-- Opening Marker --
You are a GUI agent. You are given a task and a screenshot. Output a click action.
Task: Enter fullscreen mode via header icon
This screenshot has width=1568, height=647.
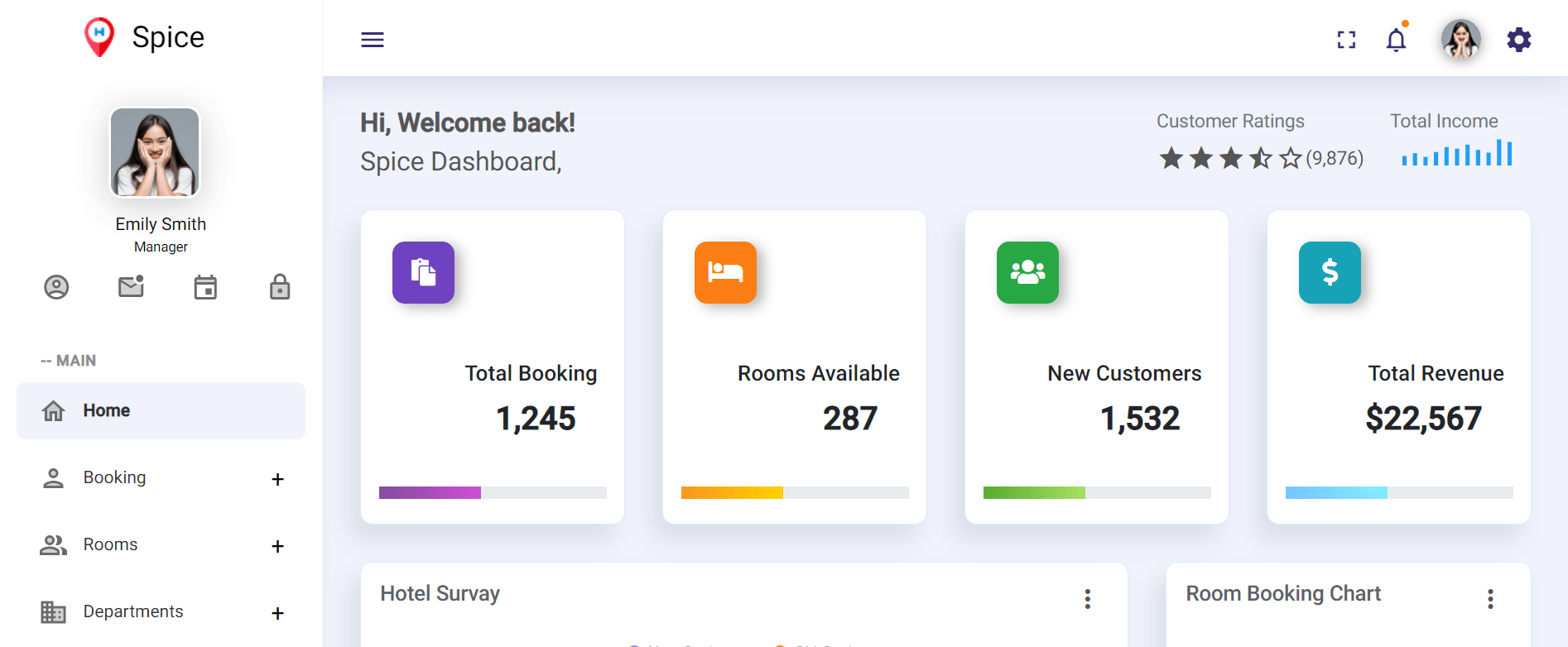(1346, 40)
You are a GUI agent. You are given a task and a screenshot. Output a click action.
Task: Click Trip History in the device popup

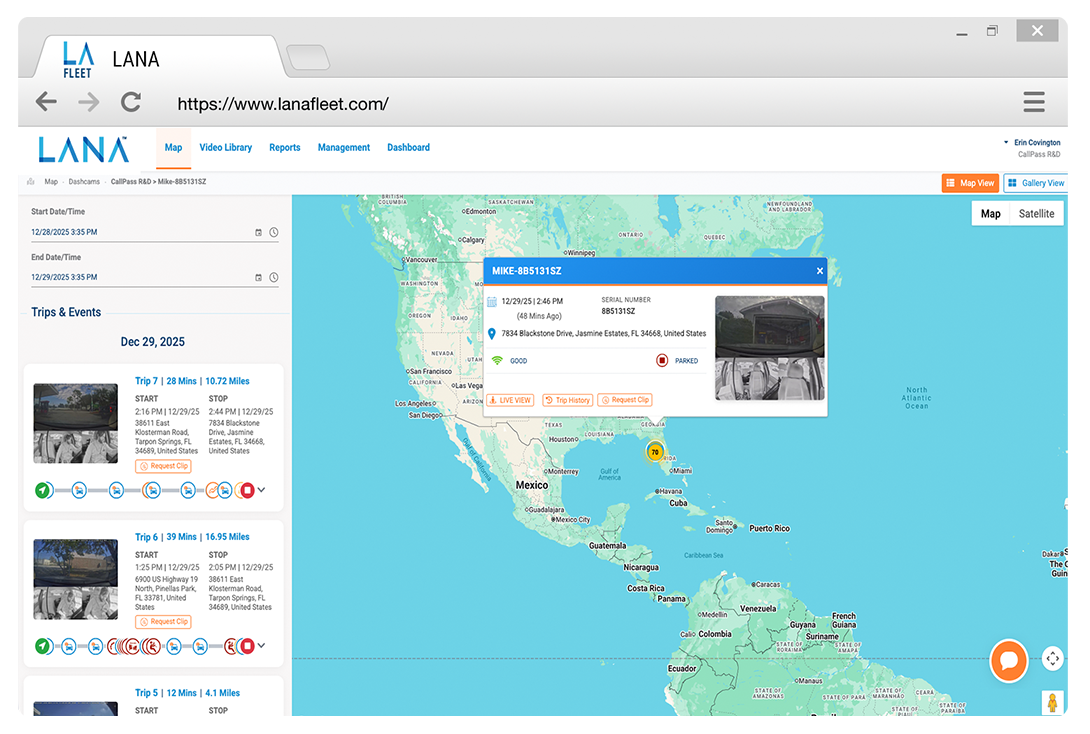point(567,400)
-- Closing Marker --
• Instructions for the task: Omit all pictures and write out, exactly, only the lines from the line containing "Task: Enter fullscreen mode via header icon" through the last line of the entries above.

• Expected answer:
Task: Enter fullscreen mode via header icon
This screenshot has width=1568, height=647.
(1346, 40)
You are a GUI agent. You are given a task and a screenshot. Output a click action.
Task: Click Trip History in the device popup

point(567,400)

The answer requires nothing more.